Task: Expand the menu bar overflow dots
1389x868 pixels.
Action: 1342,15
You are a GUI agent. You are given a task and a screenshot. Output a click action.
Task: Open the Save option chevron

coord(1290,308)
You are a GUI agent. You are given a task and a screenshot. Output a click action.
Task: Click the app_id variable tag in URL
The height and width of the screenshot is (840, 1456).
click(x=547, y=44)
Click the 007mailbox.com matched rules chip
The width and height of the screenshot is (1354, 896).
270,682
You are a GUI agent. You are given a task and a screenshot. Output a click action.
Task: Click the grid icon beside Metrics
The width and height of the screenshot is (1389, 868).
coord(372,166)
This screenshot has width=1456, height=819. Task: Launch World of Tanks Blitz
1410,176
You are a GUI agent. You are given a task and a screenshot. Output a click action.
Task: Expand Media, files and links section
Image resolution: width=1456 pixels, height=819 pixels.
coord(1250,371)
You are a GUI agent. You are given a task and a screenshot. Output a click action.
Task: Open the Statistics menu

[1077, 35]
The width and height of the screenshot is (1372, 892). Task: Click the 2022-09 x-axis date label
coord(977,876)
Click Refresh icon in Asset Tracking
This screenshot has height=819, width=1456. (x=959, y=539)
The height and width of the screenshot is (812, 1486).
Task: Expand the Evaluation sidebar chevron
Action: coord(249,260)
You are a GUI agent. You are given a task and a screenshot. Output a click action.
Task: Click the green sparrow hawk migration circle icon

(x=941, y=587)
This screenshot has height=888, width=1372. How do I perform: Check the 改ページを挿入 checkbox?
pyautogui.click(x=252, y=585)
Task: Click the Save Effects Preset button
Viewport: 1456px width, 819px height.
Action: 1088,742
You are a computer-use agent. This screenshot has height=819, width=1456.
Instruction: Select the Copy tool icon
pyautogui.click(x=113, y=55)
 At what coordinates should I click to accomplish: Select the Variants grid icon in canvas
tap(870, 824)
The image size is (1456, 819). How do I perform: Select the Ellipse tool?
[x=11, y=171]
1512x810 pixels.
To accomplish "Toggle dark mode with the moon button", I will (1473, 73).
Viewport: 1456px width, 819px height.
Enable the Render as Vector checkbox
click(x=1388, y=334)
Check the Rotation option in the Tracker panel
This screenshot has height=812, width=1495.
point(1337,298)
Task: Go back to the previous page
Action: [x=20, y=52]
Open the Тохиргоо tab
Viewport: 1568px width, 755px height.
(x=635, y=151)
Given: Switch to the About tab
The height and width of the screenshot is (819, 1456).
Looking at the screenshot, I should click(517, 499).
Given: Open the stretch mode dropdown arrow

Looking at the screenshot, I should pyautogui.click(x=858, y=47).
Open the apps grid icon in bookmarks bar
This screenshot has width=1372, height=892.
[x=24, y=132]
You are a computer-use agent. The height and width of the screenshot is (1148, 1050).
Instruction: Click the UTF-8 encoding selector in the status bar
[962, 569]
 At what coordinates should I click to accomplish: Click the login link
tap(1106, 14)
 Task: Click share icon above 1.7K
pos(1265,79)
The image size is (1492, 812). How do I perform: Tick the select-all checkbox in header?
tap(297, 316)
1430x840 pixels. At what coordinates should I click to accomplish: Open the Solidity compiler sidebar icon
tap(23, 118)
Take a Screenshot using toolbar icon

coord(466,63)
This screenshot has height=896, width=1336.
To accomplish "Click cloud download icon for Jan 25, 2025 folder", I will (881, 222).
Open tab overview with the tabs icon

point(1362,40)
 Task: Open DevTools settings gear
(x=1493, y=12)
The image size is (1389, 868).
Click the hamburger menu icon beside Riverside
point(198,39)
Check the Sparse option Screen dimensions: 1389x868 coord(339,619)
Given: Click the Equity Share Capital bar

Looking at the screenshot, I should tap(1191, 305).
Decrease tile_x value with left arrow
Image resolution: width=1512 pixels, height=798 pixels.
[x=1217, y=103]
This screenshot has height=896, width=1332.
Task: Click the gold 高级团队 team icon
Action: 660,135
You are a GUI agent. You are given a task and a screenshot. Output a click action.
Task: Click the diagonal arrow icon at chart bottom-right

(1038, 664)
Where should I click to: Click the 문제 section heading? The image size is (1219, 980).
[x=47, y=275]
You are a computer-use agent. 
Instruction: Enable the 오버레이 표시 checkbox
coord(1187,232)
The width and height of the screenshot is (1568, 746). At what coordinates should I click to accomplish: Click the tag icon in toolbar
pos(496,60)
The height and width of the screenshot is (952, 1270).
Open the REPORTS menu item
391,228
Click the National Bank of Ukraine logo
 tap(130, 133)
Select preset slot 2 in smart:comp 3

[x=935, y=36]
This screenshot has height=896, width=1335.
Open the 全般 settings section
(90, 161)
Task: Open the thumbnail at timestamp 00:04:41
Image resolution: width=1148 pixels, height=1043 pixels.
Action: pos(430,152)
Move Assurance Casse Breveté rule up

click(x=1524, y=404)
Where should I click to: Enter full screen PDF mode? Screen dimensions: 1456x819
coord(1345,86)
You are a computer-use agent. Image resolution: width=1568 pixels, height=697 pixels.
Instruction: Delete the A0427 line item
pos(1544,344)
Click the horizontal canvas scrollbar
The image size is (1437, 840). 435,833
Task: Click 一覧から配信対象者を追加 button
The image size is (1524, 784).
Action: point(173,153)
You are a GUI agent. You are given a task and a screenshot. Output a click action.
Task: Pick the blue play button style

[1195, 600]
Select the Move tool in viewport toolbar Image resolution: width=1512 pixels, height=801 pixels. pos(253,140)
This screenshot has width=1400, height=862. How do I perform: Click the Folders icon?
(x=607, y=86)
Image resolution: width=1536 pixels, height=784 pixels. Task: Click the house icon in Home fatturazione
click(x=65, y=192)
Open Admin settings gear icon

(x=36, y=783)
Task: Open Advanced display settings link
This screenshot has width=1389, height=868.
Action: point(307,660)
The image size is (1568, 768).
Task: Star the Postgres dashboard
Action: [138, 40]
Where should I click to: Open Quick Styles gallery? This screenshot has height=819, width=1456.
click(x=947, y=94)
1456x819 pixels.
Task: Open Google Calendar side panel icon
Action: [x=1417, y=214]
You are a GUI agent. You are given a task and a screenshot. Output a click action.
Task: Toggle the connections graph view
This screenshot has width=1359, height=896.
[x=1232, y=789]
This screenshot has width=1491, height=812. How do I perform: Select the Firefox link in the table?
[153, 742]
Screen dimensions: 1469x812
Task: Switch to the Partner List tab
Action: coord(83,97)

#####

Give an exact copy of the lines above from the line with "Task: Click the diagonal" up to and including the line with "You are a computer-use agent. Image", and leave everything else out.

Task: Click the diagonal arrow icon at chart bottom-right

(1038, 664)
Where should I click to: Click the 문제 section heading? The image size is (1219, 980).
[x=47, y=275]
You are a computer-use agent. 
Instruction: Enable the 오버레이 표시 checkbox
coord(1187,232)
The width and height of the screenshot is (1568, 746). At what coordinates should I click to accomplish: Click the tag icon in toolbar
pos(496,60)
The height and width of the screenshot is (952, 1270).
Open the REPORTS menu item
391,228
Click the National Bank of Ukraine logo
 tap(130, 133)
Select preset slot 2 in smart:comp 3

[x=935, y=36]
This screenshot has height=896, width=1335.
Open the 全般 settings section
(90, 161)
Task: Open the thumbnail at timestamp 00:04:41
Image resolution: width=1148 pixels, height=1043 pixels.
Action: pos(430,152)
Move Assurance Casse Breveté rule up

click(x=1524, y=404)
Where should I click to: Enter full screen PDF mode? Screen dimensions: 1456x819
coord(1345,86)
You are a computer-use agent. Image resolution: width=1568 pixels, height=697 pixels.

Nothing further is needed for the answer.